» TEXT SHOWN
# Moving from NYC to London



## _shawnana (Jun 20, 2011)

Really glad I stumbled upon this forum as it's been super helpful so far leafing through the various posts! I'm moving from NYC to London through work in mid-July and hoping to get some tips on areas to live in...

I'm looking for an area similar to the one I live in NYC (Williamsburg, Brooklyn)... Basically looking for a safe hip/trendy area that has a good nightlife, lots of cafes/restaurants, and where other mid-20s - 30s professionals and creative types live. 

My office is located in Victoria, and my budget for rent is about GBP 1,400 per month. 

Some areas I've found doing research are Clapham, Fulham/Putney, Islington/Angel, and Shoreditch/Hoxton. I'm leaning towards Clapham because it seems the closest to work and Central London.... Also, since there are 3 stations servicing Clapham, I was wondering which one is the best to live by? And can anyone tell me about the Stockwell area?

If anyone lives in those areas and can give me more insight into the neighborhoods, or can suggest other areas I should check out based on what I'm looking for, I'd really appreciate it! 

Many thanks,
Shawna


----------



## Lauren_999 (Jan 18, 2011)

Hi shawna,

I'm not sure how much help i'll be since i'm going on what my husband tells me about the neighborhoods and the brief time i've spent there so far. I will be moving there in July.

East London is well known as the hipster area, particularly if you're looking for something that rivals Williamsburg in the culture it attracts. We took a stroll through the area while I visited and there were tons of open markets, shops, pubs and restaurants full of 20-30 somethings and sporting looks that I would certainly define as that culture. 

My husband lived in Clapham for about three years and really enjoyed it. It's a little expensive if you're on your own (he had two roommates while there), but he loved the access to Clapham station and the river. I stayed with him for some time while he lived in Clapham and it was clean and safe, with lovely housing all around.

Another route you can try is Yelp's London site. London Restaurants, Dentists, Pubs, Beauty Salons, Doctors

If you scroll down from the London home page, you can search reviews by area (Covent Garden, Notting Hill, etc). You can also search Yelpers' Lists for lists of their favorite spots in one area. (I just did a search for "East London" in lists and came up with tons of results, in fact one was called "East London Reminds me of LES and Williamsburg" hahaha. Score! East London reminds me of LES and Williamsburg NYC - London)

Another bonus is that Yelp is a really great way to meet people with similar interests.

» OBJECTIVE
Copy the passage of the forum thread on moving from NYC to London word for word, from "East London is" to "as that culture.".

» GIVEN INFORMATION
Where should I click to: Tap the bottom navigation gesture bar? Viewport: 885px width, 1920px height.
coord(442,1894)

* * *

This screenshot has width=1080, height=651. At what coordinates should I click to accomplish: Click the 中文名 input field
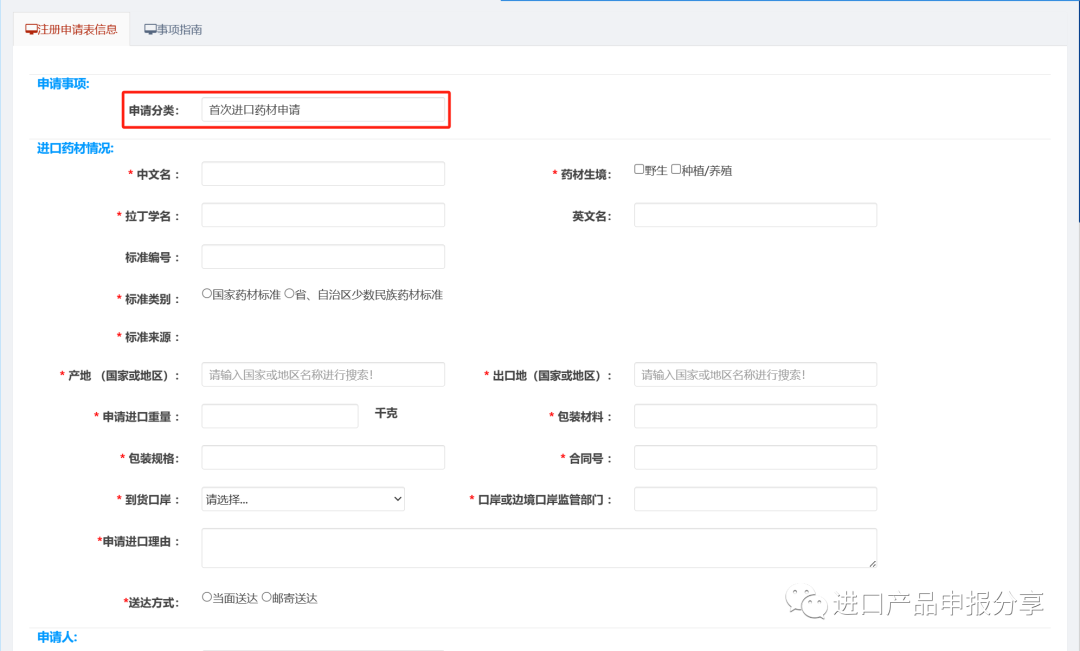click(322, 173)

» THE RESPONSE
East London is well known as the hipster area, particularly if you're looking for something that rivals Williamsburg in the culture it attracts. We took a stroll through the area while I visited and there were tons of open markets, shops, pubs and restaurants full of 20-30 somethings and sporting looks that I would certainly define as that culture.